Prairie Heart among first worldwide to use latest technology to perform "beating heart" surgery

SPRINGFIELD -- The Prairie Heart Institute at St. John's was selected as the first hospital in the world to perform a double bypass operation using the latest technology in "beating heart" surgery. The device, recently approved by the U.S. Food and Drug Administration, is called the Enclose Cardiac Anastomosis Assist Device, by Novare Surgical Systems, Inc. It offers the cardiac surgeon an alternative to traditional clamping methods while attaching the bypass vessel to the aorta.

According to cardiothoracic surgeon Carl Arentzen, M.D., of the Prairie Heart Institute, who performed four bypass operations using the device, the innovative design allows the surgeon to sew grafts onto the aorta with less potential damage to the vessel while allowing virtually unimpeded blood
flow through the aorta.

"Typically, surgeons use conventional steel clamps that are increasingly viewed as an important cause of vessel trauma and post-operative complications in off-pump bypass surgery," said Dr. Arentzen. "This simple, innovative device decreases the risk of major neurologic complications by allowing us to use the standard suture technique without clamping the aorta."

Arentzen said the Prairie Heart Institute was selected as a site because of the lengthy experience surgeons there have performing "beating heart" surgery.
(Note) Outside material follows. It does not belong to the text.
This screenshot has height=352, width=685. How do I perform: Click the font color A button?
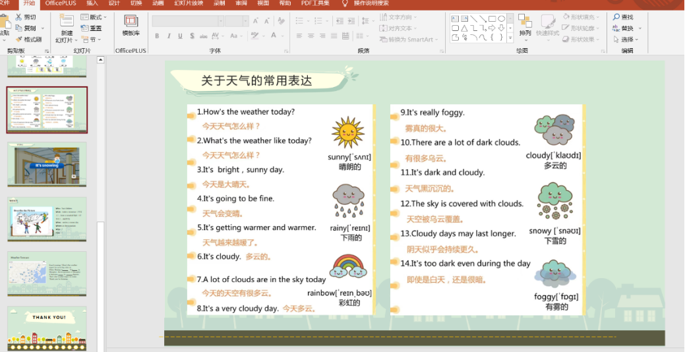coord(272,36)
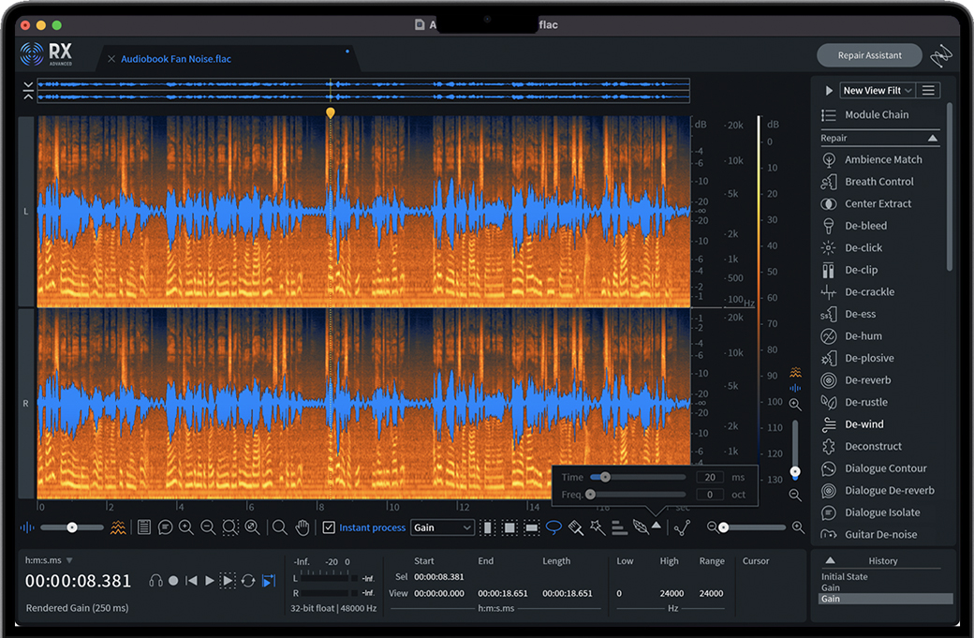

The Cleveland Clinic is the other hospital to have used the device. Arentzen said his four bypass patients are doing well.

The Enclose device is a small, hand-held device comprised of three elements: a rigid two-inch catheter that is inserted into the aorta, a metallic fork that is lowered onto the exterior of the aorta, and a small plastic grip that houses a lever and a knob. In use, the catheter part is slipped into the aorta via a simple needle stick. Once within the aorta's lumen, the surgeon turns the lever to cause the distal tip of the rigid catheter to expand laterally. The result is the formation of a 1 square centimeter elastic, blood-tight membrane.

Next, the surgeon turns a knob that causes the external metallic forks to be lowered onto the external wall of the aorta. The forks descend immediately over, but external to the area where the deployed membrane resides inside the aorta. The resultant effect is the isolation and enclosure of 1 square centimeter of the aortic wall from blood flow. This enclosed area allows the surgeon to work in a bloodless field to create an opening in the fully pressurized aorta and, using standard suturing techniques, create a connection of a vein graft to the aorta.